___ Data entries ___

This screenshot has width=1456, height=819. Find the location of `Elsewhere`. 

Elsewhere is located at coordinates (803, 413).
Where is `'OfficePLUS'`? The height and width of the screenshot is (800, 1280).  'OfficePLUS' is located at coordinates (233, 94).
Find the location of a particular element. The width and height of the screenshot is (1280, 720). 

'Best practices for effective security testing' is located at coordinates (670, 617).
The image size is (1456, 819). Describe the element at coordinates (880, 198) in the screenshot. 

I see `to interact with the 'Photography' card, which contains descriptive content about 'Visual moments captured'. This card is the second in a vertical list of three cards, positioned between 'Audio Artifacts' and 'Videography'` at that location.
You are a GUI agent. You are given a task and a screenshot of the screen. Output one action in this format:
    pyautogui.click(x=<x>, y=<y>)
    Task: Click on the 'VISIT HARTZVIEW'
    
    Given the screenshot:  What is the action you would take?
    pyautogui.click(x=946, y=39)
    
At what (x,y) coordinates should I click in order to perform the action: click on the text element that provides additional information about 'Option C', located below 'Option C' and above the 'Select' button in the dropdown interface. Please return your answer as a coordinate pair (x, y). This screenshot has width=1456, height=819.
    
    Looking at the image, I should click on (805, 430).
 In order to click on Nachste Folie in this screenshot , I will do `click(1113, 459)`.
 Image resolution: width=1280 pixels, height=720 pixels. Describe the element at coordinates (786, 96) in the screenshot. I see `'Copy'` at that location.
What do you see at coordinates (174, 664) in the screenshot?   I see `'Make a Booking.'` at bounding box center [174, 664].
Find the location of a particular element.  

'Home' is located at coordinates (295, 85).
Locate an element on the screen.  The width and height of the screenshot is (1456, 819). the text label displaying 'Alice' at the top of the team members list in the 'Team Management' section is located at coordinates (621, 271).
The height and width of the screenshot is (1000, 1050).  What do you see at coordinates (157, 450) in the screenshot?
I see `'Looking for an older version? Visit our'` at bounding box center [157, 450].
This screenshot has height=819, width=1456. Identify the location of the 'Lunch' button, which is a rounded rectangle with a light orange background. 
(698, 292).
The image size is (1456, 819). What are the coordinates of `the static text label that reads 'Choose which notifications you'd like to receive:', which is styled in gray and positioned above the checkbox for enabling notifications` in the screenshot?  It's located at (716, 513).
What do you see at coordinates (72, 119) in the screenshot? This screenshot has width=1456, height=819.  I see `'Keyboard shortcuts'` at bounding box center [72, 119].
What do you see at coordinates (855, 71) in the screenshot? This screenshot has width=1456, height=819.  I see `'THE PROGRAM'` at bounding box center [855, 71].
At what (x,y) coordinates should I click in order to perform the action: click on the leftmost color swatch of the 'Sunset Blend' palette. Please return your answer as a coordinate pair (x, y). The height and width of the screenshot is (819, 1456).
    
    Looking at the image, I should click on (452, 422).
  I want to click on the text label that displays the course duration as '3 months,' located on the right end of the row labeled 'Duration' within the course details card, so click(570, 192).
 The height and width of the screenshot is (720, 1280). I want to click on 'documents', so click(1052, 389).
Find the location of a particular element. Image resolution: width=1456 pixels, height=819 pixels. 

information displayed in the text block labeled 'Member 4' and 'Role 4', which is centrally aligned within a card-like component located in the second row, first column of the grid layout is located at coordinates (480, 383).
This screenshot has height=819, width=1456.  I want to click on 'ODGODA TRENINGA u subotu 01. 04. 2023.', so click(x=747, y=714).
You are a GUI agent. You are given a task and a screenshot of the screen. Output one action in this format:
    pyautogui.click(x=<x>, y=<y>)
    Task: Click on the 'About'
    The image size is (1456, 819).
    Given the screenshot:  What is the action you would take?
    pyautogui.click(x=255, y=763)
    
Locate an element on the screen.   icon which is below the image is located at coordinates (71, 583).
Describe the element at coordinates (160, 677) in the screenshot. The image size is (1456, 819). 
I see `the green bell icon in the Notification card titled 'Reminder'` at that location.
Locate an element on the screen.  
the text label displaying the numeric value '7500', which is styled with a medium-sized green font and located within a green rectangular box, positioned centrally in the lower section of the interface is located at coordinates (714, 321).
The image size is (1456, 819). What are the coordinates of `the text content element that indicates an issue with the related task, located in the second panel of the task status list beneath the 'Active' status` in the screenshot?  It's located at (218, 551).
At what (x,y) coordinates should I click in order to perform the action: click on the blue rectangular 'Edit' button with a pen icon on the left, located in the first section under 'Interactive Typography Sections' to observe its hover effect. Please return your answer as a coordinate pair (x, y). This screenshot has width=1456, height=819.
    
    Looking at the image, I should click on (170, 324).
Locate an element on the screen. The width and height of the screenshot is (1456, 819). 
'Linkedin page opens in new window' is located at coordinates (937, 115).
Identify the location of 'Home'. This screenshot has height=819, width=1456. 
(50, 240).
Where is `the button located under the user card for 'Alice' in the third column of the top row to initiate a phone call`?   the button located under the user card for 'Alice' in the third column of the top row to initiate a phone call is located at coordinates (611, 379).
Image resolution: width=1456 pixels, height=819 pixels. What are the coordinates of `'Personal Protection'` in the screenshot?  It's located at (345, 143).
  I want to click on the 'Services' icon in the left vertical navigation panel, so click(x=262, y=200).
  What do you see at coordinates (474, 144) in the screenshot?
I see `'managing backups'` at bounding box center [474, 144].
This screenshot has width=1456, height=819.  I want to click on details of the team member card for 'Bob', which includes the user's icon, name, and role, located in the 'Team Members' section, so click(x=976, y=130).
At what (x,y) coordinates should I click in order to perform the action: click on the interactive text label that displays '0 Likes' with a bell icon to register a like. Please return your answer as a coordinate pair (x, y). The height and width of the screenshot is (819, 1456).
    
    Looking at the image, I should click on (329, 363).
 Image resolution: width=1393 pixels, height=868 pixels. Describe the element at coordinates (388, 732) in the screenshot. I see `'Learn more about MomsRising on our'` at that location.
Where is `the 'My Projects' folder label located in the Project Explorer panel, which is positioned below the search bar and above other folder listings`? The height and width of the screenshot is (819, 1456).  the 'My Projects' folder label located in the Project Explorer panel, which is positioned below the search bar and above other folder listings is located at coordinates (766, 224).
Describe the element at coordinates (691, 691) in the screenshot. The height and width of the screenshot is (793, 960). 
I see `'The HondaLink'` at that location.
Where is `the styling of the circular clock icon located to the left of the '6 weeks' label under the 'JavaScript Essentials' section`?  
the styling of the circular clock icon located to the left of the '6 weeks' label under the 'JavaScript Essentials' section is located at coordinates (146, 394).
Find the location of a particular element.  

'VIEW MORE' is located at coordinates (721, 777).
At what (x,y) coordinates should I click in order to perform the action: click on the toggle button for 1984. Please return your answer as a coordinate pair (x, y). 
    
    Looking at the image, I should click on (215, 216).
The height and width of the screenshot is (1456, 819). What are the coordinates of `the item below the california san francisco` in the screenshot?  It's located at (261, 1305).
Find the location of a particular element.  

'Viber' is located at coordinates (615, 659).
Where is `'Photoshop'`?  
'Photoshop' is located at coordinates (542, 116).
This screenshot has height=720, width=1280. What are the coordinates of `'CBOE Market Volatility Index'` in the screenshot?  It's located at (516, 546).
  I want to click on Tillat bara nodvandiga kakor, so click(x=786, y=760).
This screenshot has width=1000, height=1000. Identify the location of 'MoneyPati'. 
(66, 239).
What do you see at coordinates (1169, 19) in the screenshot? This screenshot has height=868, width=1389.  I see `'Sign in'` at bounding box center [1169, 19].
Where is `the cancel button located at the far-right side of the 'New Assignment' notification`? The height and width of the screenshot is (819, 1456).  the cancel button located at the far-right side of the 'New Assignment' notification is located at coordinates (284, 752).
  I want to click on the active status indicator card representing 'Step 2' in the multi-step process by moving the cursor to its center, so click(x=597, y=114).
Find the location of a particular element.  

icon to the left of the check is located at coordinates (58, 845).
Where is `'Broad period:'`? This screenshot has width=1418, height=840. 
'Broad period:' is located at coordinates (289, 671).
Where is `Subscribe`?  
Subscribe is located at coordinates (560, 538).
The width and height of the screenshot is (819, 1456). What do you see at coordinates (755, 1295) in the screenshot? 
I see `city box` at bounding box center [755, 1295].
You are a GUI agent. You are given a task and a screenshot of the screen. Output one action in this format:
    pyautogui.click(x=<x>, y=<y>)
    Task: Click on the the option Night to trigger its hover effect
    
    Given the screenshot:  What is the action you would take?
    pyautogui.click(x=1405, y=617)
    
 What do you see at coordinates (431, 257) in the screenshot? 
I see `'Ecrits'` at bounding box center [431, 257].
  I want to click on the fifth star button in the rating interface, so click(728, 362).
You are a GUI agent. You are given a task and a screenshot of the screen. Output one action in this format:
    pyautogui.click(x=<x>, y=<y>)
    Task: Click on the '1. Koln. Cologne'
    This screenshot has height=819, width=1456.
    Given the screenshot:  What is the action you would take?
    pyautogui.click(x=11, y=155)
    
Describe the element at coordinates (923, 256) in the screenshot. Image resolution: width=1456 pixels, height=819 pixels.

___

Starting with the line with "The height and width of the screenshot is (1000, 1050)." and going on through the line with "What do you see at coordinates (72, 119)", write out those lines again with "light orange" switched to "pale orange" and everything else unchanged. Give only those lines.

The height and width of the screenshot is (1000, 1050).  What do you see at coordinates (157, 450) in the screenshot?
I see `'Looking for an older version? Visit our'` at bounding box center [157, 450].
This screenshot has height=819, width=1456. Identify the location of the 'Lunch' button, which is a rounded rectangle with a pale orange background. 
(698, 292).
The image size is (1456, 819). What are the coordinates of `the static text label that reads 'Choose which notifications you'd like to receive:', which is styled in gray and positioned above the checkbox for enabling notifications` in the screenshot?  It's located at (716, 513).
What do you see at coordinates (72, 119) in the screenshot? This screenshot has width=1456, height=819.  I see `'Keyboard shortcuts'` at bounding box center [72, 119].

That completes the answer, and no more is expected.